The DETO2X-AMI is the largest trial to date investigating the effect of oxygen therapy in patients with suspected IMA with no hypoxaemia at baseline, both in the prehospital and hospital setting. Normoxaemia was defined according to SaO2 levels, with no reference to PaO2 levels. Although the sample size calculation may have introduced a bias in the trial planning, the results of the study suggest that supplemental oxygen provides no benefit to these patients, thus not supporting its routine use in their initial management. Although mechanisms underlying physiological and biochemical adaptation to myocardial ischaemia are complex, this pragmatic trial, with its patient-centered outcome based on mortality and rehospitalisation, suggests the need for clinical practice to change. Definitive recommendations regarding the routine use of oxygen in patients with AMI and no hypoxaemia are warranted.
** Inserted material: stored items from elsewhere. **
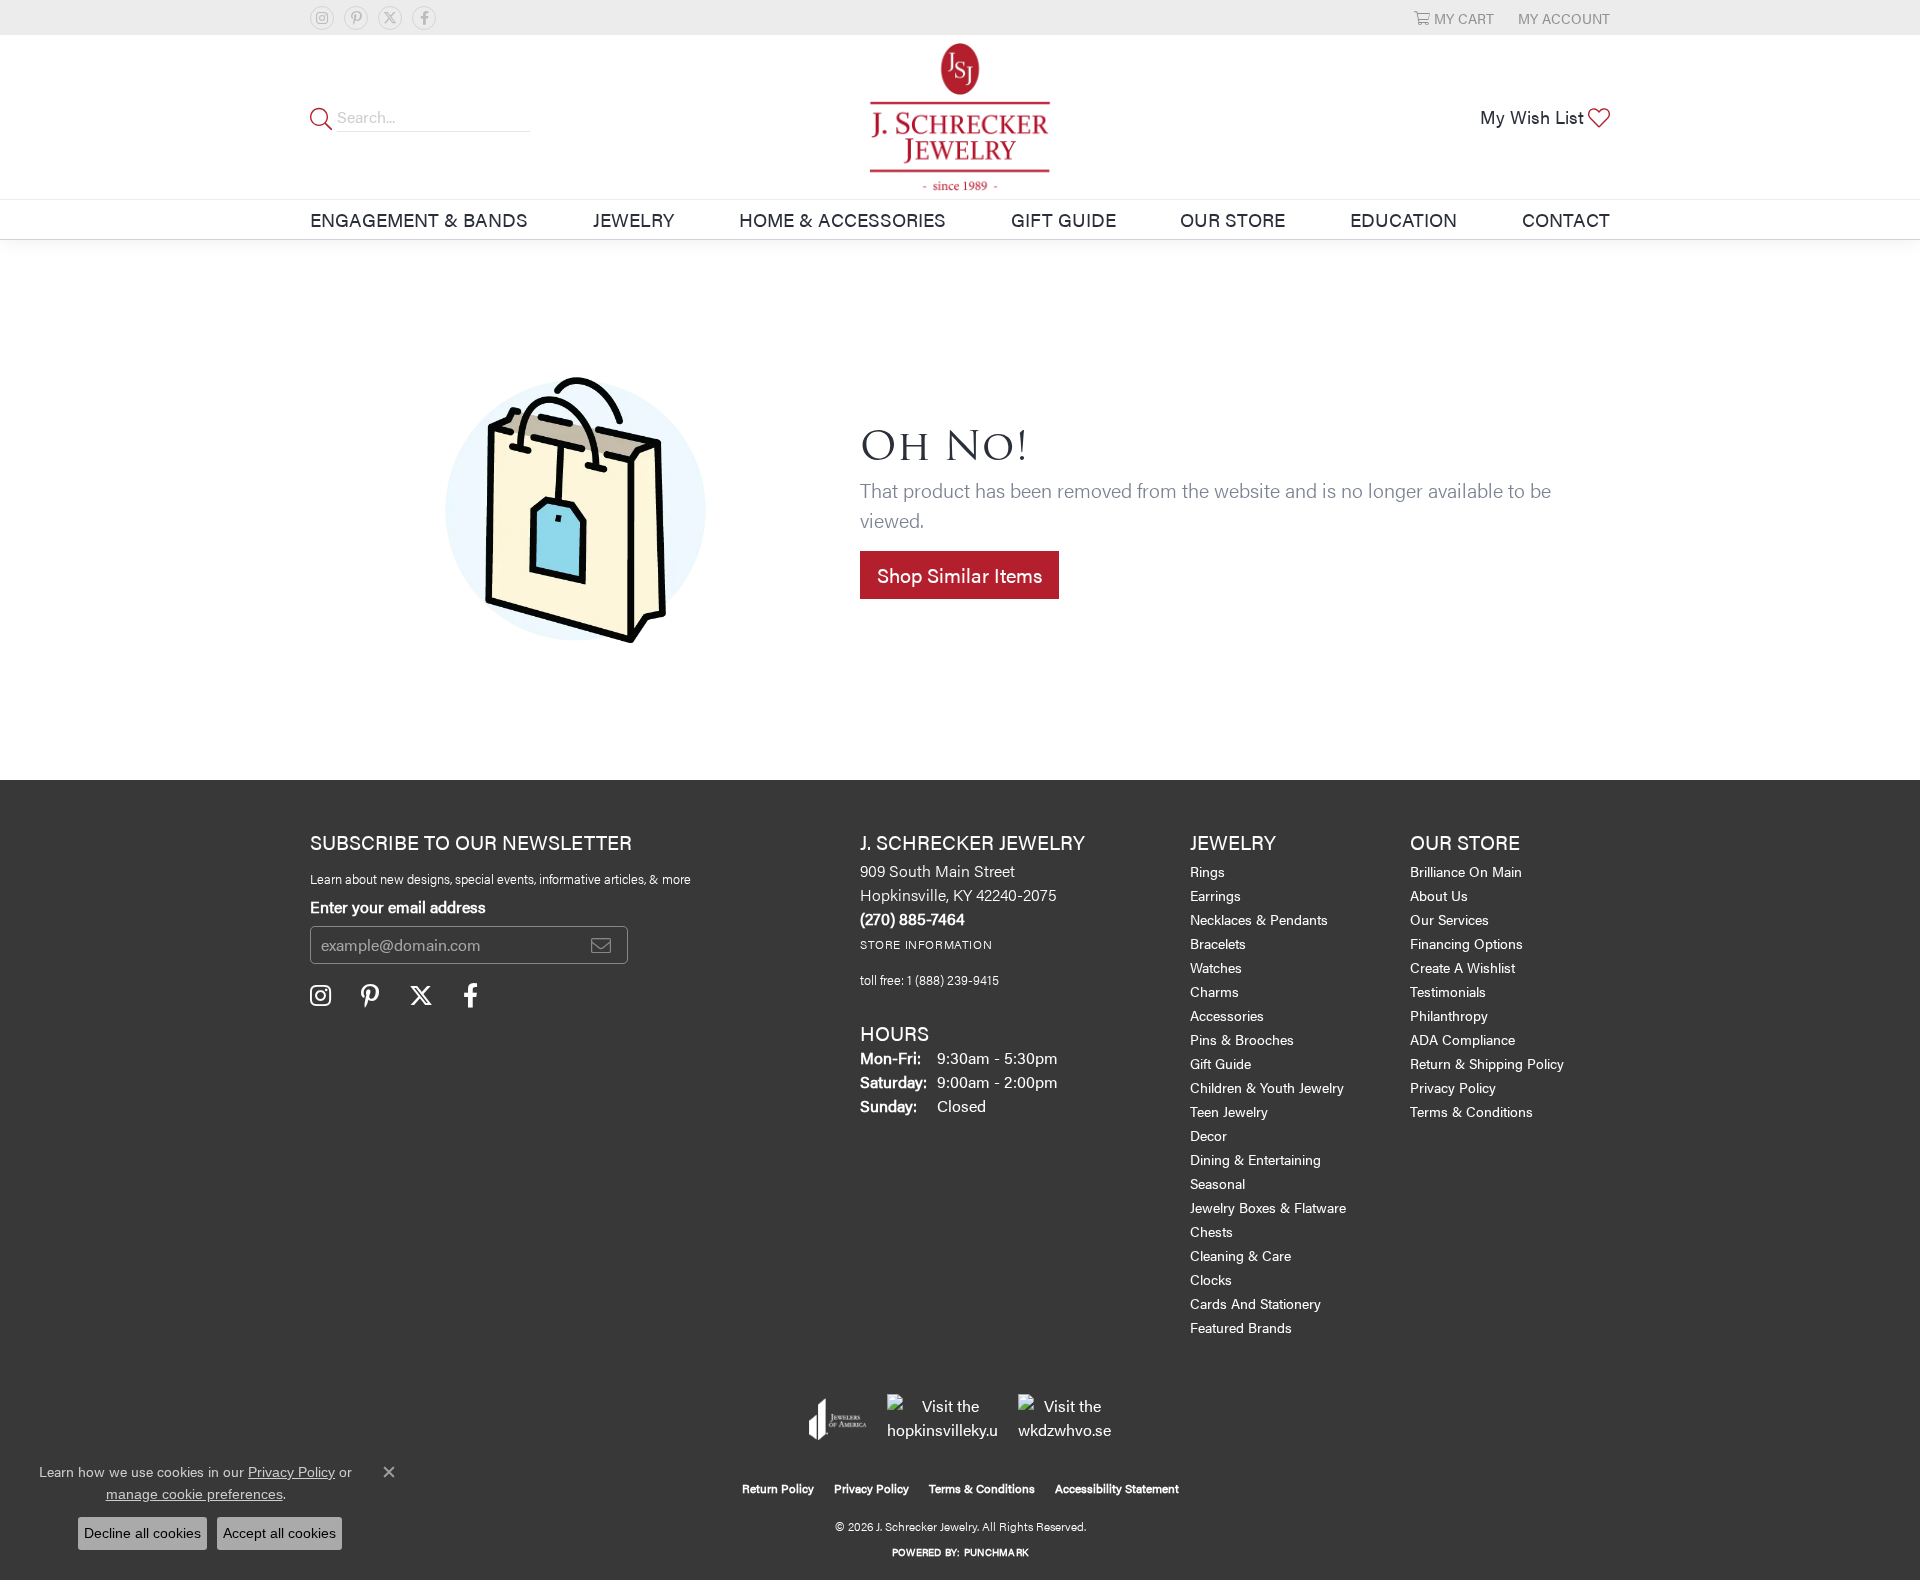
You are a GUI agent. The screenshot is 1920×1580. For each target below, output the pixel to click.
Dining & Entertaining (1255, 1159)
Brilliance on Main (1466, 871)
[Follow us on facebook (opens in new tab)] (424, 18)
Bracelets (1218, 943)
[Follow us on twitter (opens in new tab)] (390, 18)
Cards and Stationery (1255, 1303)
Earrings (1215, 895)
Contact (1566, 219)
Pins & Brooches (1242, 1039)
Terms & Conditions (1471, 1111)
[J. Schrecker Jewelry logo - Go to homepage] (960, 117)
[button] (1454, 17)
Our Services (1449, 919)
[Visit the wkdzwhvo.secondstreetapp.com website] (1064, 1419)
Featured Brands (1241, 1327)
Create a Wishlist (1462, 967)
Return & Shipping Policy (1487, 1063)
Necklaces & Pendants (1259, 919)
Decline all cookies (142, 1533)
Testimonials (1448, 991)
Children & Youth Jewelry (1267, 1087)
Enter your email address (398, 906)
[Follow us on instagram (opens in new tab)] (322, 18)
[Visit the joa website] (838, 1419)
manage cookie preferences (194, 1494)
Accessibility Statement (1117, 1488)
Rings (1207, 871)
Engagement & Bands (419, 219)
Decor (1208, 1135)
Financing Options (1466, 943)
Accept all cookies (279, 1533)
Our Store (1232, 219)
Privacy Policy (1453, 1087)
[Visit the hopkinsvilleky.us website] (942, 1419)
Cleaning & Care (1240, 1255)
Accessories (1227, 1015)
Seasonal (1217, 1183)
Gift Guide (1063, 219)
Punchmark (996, 1552)
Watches (1216, 967)
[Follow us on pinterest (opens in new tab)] (356, 18)
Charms (1214, 991)
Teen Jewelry (1229, 1111)
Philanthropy (1449, 1015)
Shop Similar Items (959, 574)
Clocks (1211, 1279)
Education (1403, 219)
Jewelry (633, 219)
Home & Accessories (842, 219)
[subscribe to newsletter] (601, 945)
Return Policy (778, 1488)
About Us (1439, 895)
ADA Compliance (1462, 1039)
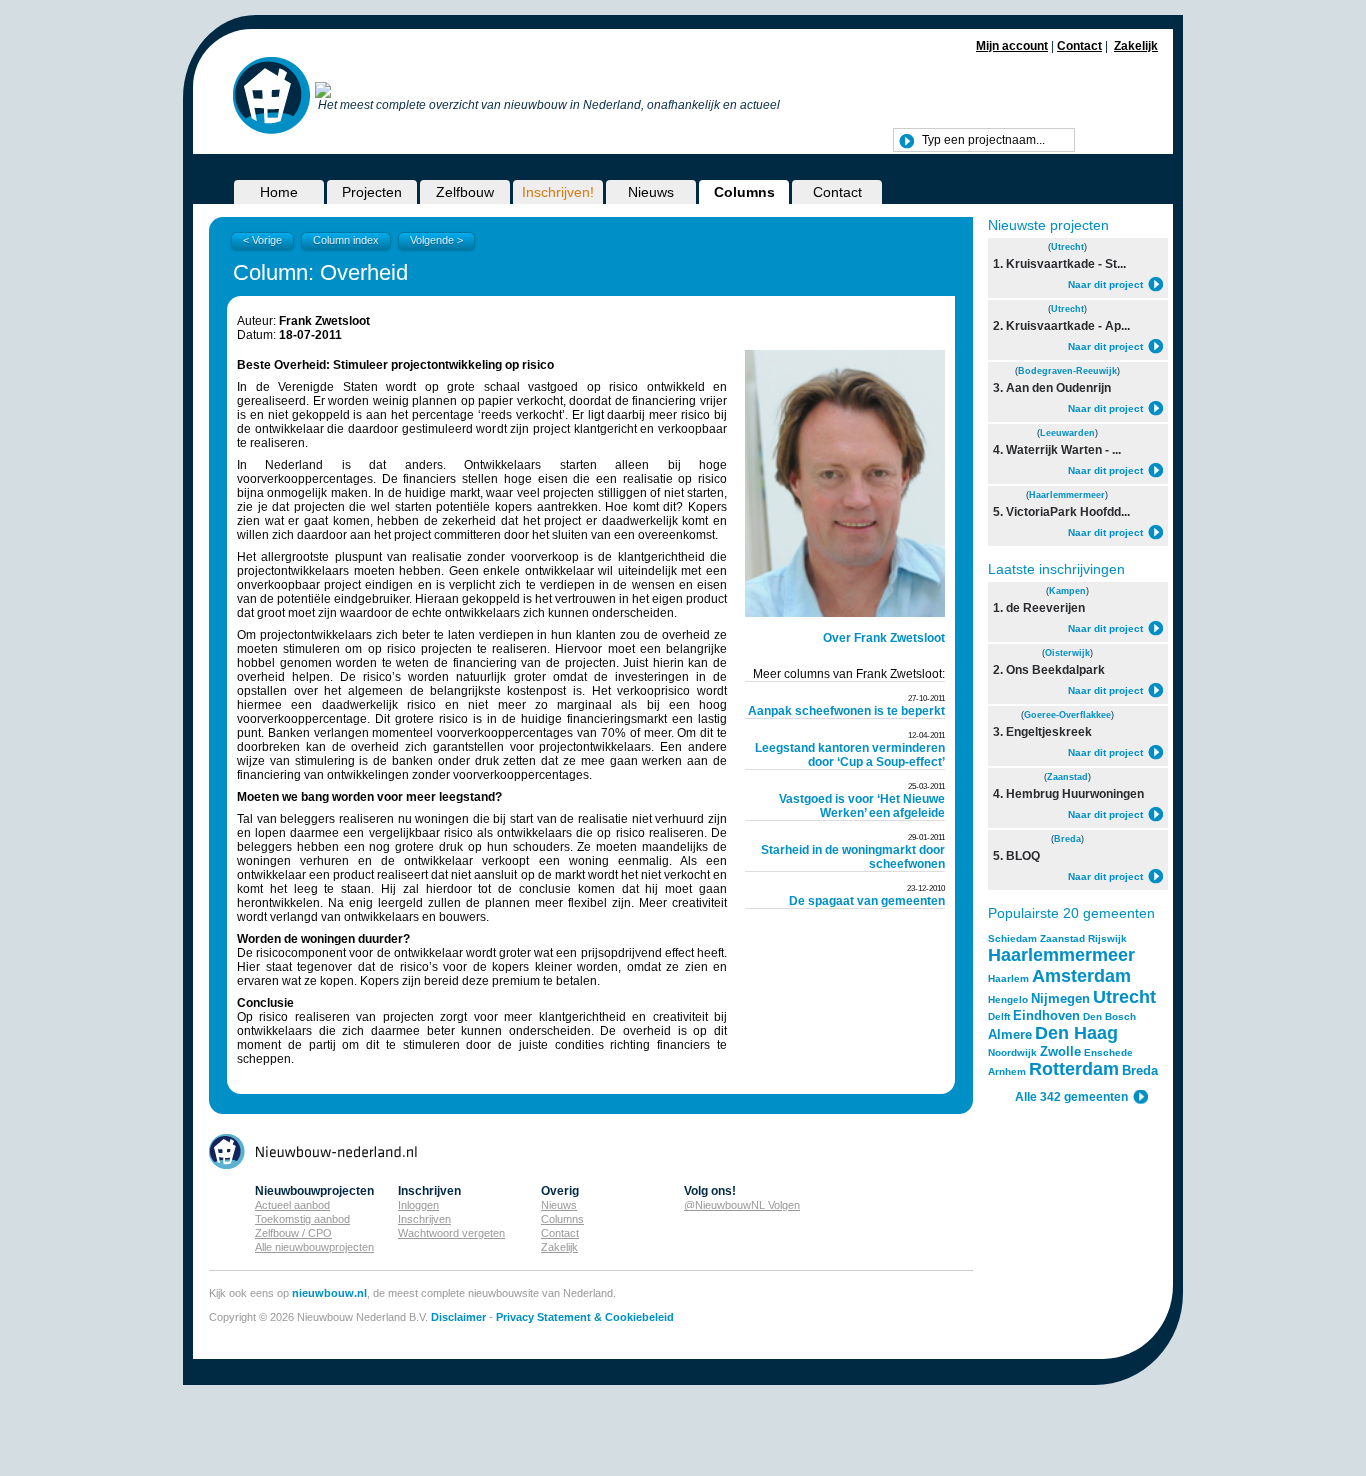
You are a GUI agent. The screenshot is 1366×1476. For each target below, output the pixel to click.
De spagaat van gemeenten (867, 901)
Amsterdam (1081, 976)
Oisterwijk (1067, 653)
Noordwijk (1012, 1052)
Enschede (1108, 1052)
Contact (1079, 46)
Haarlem (1008, 978)
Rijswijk (1107, 938)
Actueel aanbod (292, 1205)
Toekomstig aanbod (302, 1219)
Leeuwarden (1067, 433)
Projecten (372, 192)
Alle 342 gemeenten (1071, 1097)
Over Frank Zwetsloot (884, 638)
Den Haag (1076, 1033)
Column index (346, 240)
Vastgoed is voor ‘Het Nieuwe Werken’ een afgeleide (862, 806)
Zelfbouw (465, 192)
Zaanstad (1067, 777)
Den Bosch (1109, 1016)
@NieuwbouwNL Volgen (742, 1205)
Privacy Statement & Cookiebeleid (585, 1317)
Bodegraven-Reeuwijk (1067, 371)
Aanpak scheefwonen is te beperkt (846, 711)
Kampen (1067, 591)
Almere (1010, 1034)
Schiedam (1012, 938)
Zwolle (1060, 1051)
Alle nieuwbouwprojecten (314, 1247)
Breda (1067, 839)
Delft (999, 1016)
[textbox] (984, 140)
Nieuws (651, 192)
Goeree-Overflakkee (1067, 715)
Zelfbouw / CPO (293, 1233)
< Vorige (262, 240)
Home (279, 192)
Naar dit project (1105, 284)
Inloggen (418, 1205)
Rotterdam (1074, 1069)
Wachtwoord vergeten (451, 1233)
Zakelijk (1136, 46)
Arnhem (1007, 1071)
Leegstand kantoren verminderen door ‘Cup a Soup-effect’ (850, 755)
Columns (744, 192)
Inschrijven (424, 1219)
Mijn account (1012, 46)
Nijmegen (1060, 998)
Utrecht (1067, 247)
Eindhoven (1046, 1015)
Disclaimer (458, 1317)
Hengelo (1008, 999)
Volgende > (436, 240)
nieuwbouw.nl (329, 1293)
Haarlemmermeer (1067, 495)
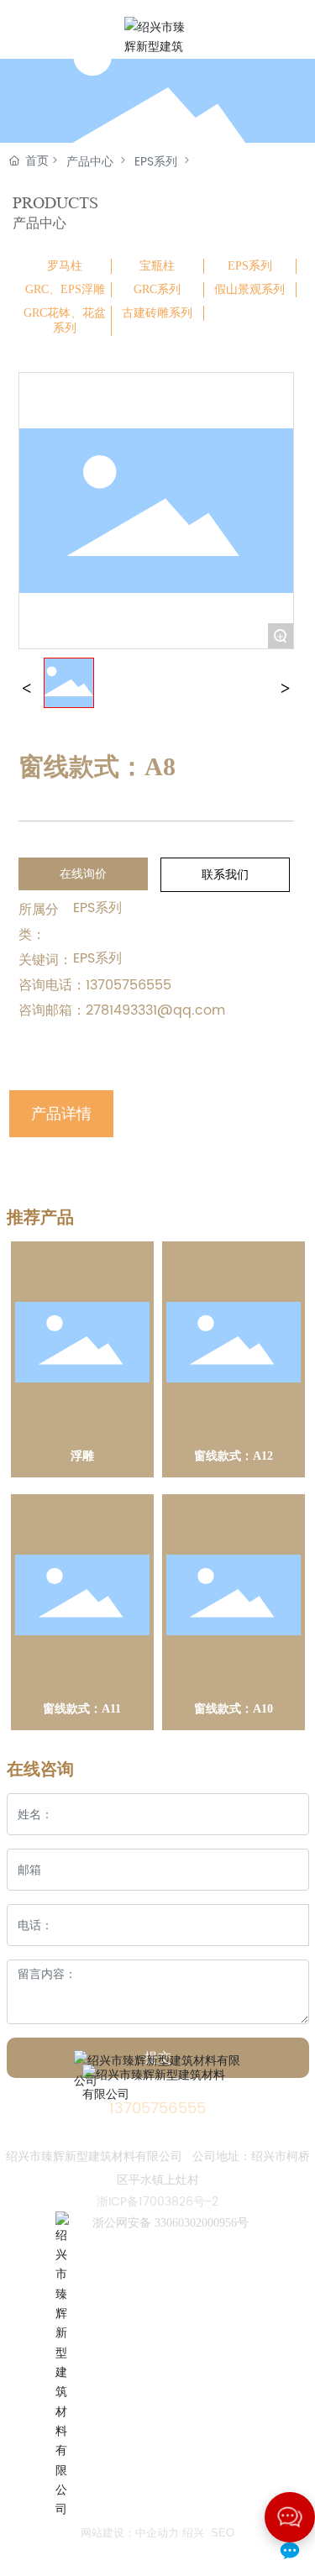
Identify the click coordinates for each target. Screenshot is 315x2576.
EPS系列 (155, 161)
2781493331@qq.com (155, 1010)
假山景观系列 (249, 289)
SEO (222, 2532)
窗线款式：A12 (233, 1456)
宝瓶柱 (157, 266)
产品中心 (89, 161)
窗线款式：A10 (233, 1708)
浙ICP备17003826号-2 (157, 2201)
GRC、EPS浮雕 (65, 289)
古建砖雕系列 (157, 313)
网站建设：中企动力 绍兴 (142, 2532)
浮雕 (82, 1456)
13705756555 (128, 985)
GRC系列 (157, 289)
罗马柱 (64, 266)
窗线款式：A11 (82, 1708)
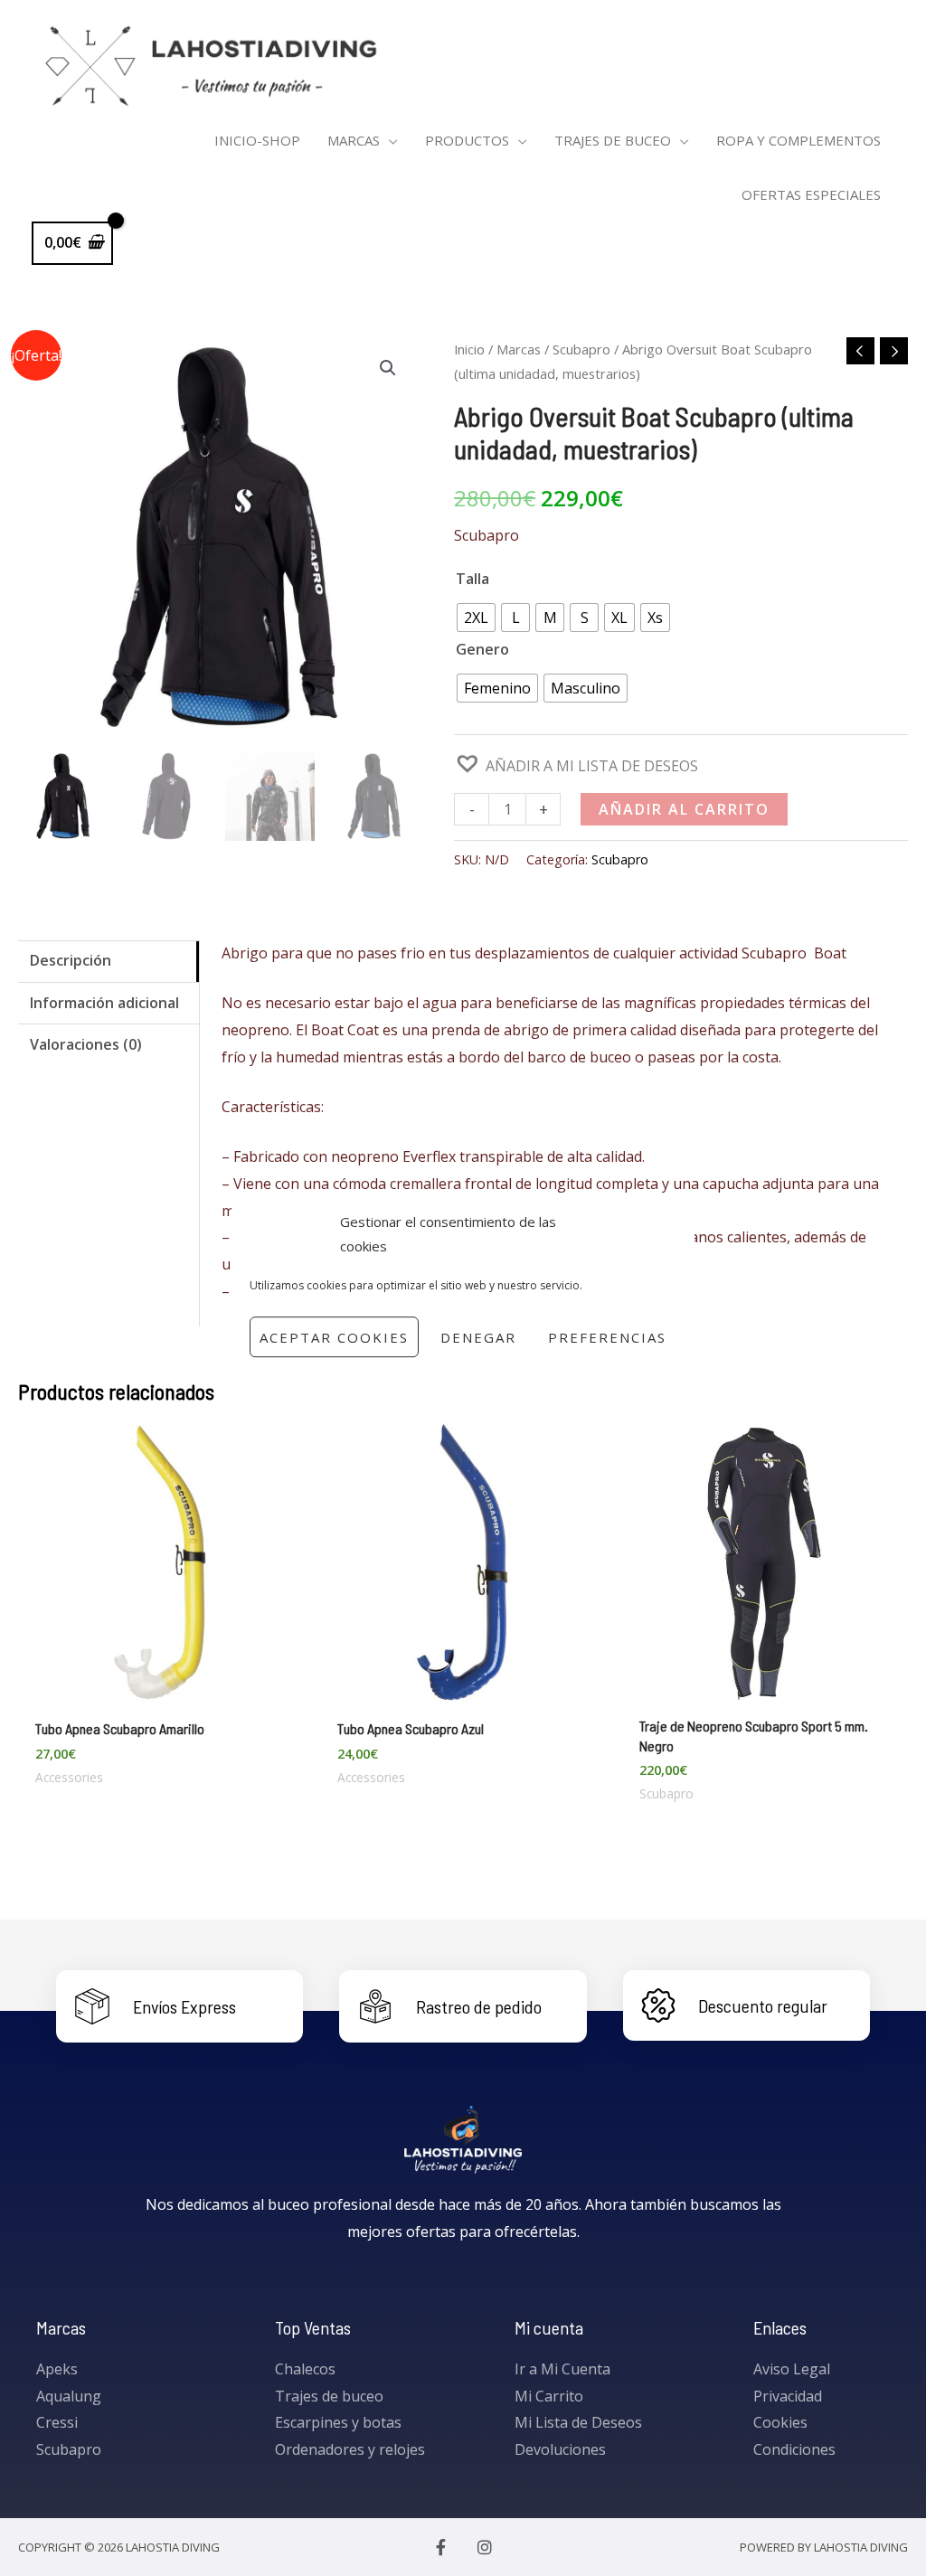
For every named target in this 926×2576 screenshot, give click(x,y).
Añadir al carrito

Article review prepared and submitted by EJRC member Cristina Dominedò, MD, Department of Anesthesiology and Intensive Care, Catholic University of the Sacred Heart, A. Gemelli Hospital, Rome, Italy.

 

References

  1. Ibanez B et al. 2017 ESC Guidelines for the management of acute myocardial infarction in patients presenting with ST-segment elevation: The Task Force for the management of acute myocardial infarction in patients presenting with ST-segment elevation of the European Society of Cardiology (ESC). Eur Heart J. 2017 Aug 26.
  2. Roffi M et al. 2015 ESC Guidelines for the management of acute coronary syndromes in patients presenting without persistent ST-segment elevation. European Heart Journal (2016) 37, 267–315.
  3. Hofmann R et al. Oxygen Therapy in Suspected Acute Myocardial Infarction. N Engl J Med. 2017 Sep 28;377(13):1240-1249.